Don't dwell on things. I think about things an awful lot, things that probably didn't deserve much attention in the first place. The "why's" and the "what if's"... does that stuff really matter? probably not as much as we make it out to.
I'm finding a lot of comfort in music right now, because it is allowing me to feel what I am feeling without needing to discuss it with anyone. pretty powerful stuff.
well, '30 seconds to mars' concert on the 30th. stoked.
oh yeah... & miracles DO happen.
Wednesday, September 15, 2010
Saturday, August 28, 2010
so many things i'd say if only i were able...

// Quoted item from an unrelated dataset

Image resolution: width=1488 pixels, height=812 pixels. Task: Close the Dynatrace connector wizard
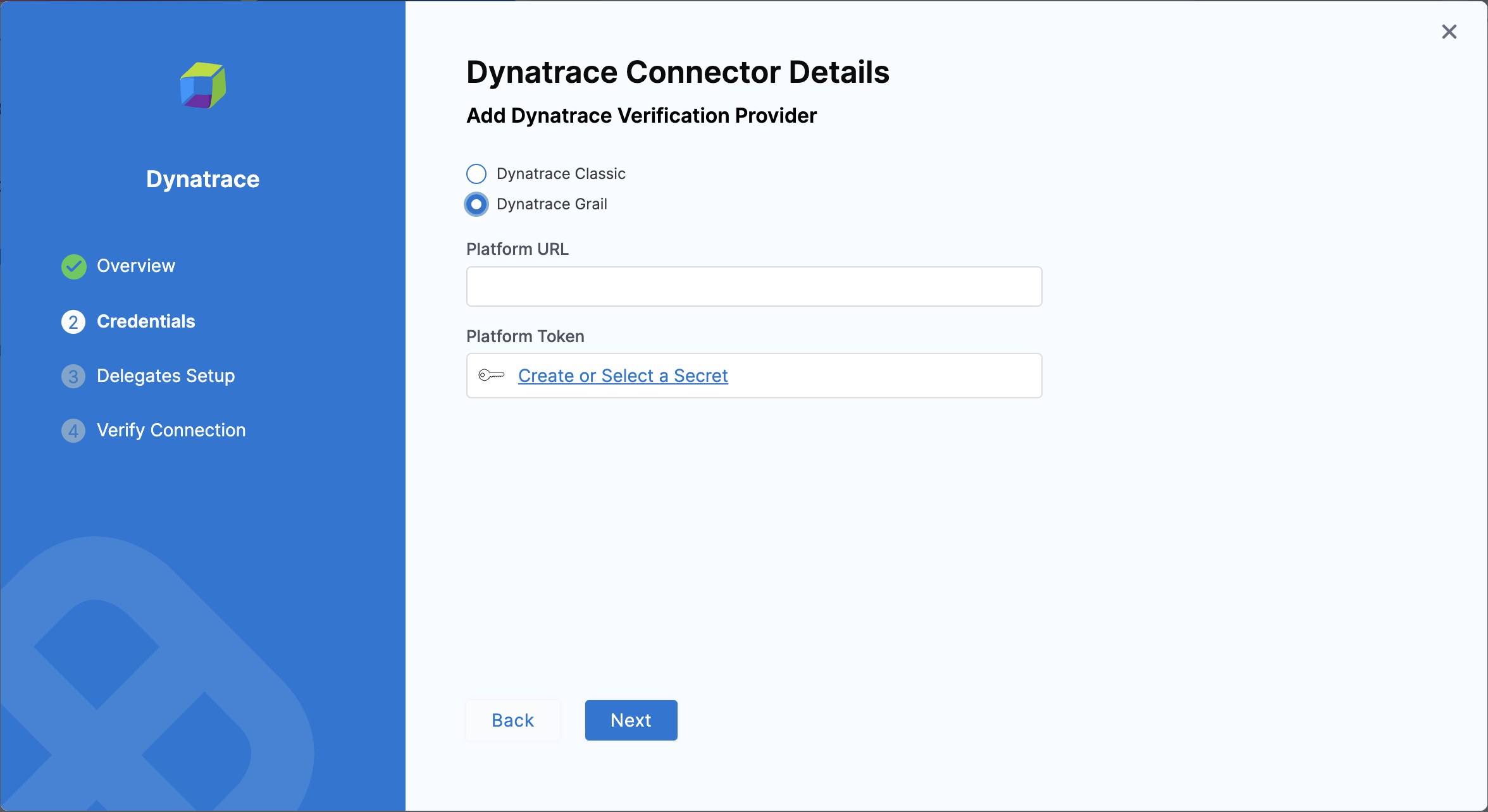point(1449,32)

Wow... it's been over a year since I posted on this thing & reading all these posts are making me feel really weird and miss how it used to be a little bit. I have been living in an apartment with Katie for about almost 5 months now, and our lease is up in October. It has been fun and everything, but I am ready to get to a University and get OUT OF TYLER. I missed home when I was at Grayson, but now looking back... I am SUPPOSED to be living life away from the people I grew up with and have known all my life. I am SUPPOSED to miss my sister's sporting events... and the thing to do would be "visit"... not come back home. I like having my own place, but I am ready for a change. My plan is to finish up this semester & get my Associates from TJC, apply for Texas State after the semester is over, and move there in the fall when I have a good bit of money saved up and I will be 21! whoop whoop! :D
This past summer was a great one. Parties at our apartment, meeting new people, and people coming and going from my life. I have made a few new good friends that I didn't have before and I have also learned that I am not incapable of feeling some things as I thought I might be. It's definitely been a ride. I will be moving in with my Mimi in Waterton mid-October and hopefully i will have a steady job by then. I am just going to take it easy, focus on making good grades, & save my money.

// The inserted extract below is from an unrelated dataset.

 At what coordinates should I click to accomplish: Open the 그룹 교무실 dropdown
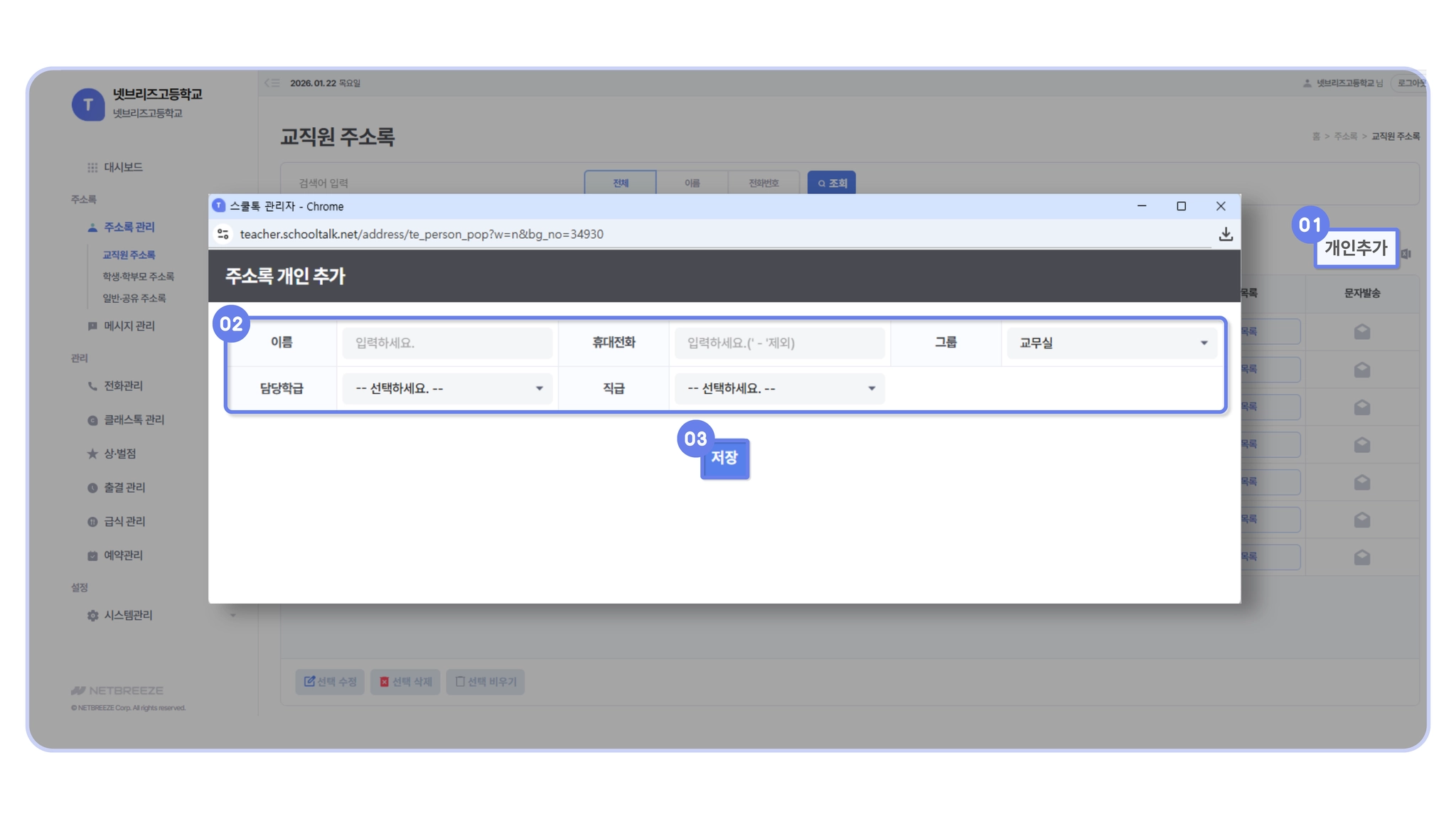(x=1112, y=343)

As most things in life, everything hasn't gone "quite" as planned in the past year. I have done things I swore I'd never do, been hurt, laughed a whole lot, been scared to death, thanked God for his miraculous deeds, and been surprised by more things than not. We got a kitten! Her name is Lyric and I will be keeping her when the lease is up. OH! Also, relationships that I never even imagined would come back into my life... have somehow reappeared better than ever and I am more than grateful for that.
Basically, I have grown up and learned a hell of a lot since I last posted on here. But I am ready to take what I have learned and apply it elsewhere, keep all the new... and old friendships alive and better than ever, and go meet new people, do new things, learn new things, and live life like it was intended to be lived.